We tried family counseling and marriage counseling. One time, I arrived at a meeting with the counselor before my ex arrived from work. Before he got there, the counselor said, Brenda, you are right to protect your children from him.
My oldest son is a Ph.D. psychologist. On several occasions, he has told me that what saved him was that I allowed him to express his anger toward his father.
My story isn’t unique in any way. Abused women will recognize the pattern. Women don’t like being beaten up emotionally or physically, as some ill-informed people think. Getting the strength to leave that marriage at the age of 44 was the hardest thing I ever did. It’s the reason I’ve never wanted to get married again along with the fact that I love living alone.
I bare my soul here because I know I’m not alone. Spousal abuse far worse than what I experienced happens around the world every day.

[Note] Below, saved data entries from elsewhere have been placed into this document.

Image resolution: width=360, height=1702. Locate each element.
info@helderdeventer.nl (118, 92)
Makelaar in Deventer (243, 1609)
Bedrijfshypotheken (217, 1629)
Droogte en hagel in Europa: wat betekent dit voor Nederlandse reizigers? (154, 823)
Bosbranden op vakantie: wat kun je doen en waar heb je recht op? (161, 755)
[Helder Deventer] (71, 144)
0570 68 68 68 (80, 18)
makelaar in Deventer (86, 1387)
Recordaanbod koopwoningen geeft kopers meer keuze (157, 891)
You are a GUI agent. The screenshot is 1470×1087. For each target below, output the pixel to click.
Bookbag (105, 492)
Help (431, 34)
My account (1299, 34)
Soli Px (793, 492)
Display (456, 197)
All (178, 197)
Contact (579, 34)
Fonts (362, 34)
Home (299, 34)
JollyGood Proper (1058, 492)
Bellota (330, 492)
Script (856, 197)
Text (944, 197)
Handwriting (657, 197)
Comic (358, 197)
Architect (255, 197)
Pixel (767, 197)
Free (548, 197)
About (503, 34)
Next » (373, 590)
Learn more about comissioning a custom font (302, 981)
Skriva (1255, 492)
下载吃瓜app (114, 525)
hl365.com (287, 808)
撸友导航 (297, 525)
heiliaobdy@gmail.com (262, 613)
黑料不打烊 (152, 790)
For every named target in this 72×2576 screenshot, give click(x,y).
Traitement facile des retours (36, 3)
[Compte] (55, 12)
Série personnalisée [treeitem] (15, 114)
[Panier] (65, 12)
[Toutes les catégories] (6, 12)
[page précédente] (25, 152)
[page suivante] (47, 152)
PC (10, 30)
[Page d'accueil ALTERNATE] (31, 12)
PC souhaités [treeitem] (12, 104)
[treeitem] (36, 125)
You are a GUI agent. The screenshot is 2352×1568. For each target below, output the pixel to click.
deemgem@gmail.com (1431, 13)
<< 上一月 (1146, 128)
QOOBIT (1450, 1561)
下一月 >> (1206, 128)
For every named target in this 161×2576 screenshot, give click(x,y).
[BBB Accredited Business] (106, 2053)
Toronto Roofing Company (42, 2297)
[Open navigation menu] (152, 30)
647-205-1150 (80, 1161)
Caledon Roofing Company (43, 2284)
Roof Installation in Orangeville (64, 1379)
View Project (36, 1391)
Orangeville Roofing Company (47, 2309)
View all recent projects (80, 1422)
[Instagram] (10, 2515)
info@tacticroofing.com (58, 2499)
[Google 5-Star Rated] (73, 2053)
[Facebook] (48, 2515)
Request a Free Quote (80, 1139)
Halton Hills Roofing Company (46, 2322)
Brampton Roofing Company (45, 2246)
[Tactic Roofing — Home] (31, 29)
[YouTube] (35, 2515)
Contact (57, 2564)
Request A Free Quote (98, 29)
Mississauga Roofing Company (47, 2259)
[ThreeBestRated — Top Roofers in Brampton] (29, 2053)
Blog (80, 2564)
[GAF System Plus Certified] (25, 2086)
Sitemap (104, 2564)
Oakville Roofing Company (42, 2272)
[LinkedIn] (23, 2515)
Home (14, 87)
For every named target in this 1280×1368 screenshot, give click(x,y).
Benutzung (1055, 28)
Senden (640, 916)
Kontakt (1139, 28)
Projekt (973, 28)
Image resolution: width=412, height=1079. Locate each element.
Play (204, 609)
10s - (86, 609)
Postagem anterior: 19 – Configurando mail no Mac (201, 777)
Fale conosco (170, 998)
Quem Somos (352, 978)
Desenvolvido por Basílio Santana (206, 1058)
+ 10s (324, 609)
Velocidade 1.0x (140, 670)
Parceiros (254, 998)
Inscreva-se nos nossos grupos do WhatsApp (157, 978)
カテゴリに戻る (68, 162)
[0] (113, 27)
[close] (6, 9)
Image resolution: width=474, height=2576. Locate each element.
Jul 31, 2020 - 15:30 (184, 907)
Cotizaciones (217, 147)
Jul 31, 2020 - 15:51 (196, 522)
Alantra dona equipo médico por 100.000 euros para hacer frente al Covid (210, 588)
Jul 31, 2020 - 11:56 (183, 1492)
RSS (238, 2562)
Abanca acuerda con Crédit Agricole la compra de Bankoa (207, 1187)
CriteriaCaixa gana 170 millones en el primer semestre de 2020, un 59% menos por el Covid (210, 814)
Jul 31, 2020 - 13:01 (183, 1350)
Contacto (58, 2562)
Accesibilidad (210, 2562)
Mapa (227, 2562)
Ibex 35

To the women who are in similar situations at this time, you deserve a better life. Develop a plan to get out; seek counseling. If you are physically abused, you need to get yourself and your children out as quickly as possible, but do it safely. If you have a women’s shelter in your community, contact them. You can have a better life. The day after I left, I woke up and felt like I had died and gone to heaven.
To the women who would never put up with that, you obviously came from different life circumstances. You have different brains. You are emotionally stronger than a lot of other women. You most likely don’t suffer from anxiety disorder and depression. Women do not enjoy getting beat up emotionally or physically. There’s an old saying, judge not lest ye be judged.
I have no regrets that I stayed as long as I did. My grown children recognize that it was the best thing to do in my situation.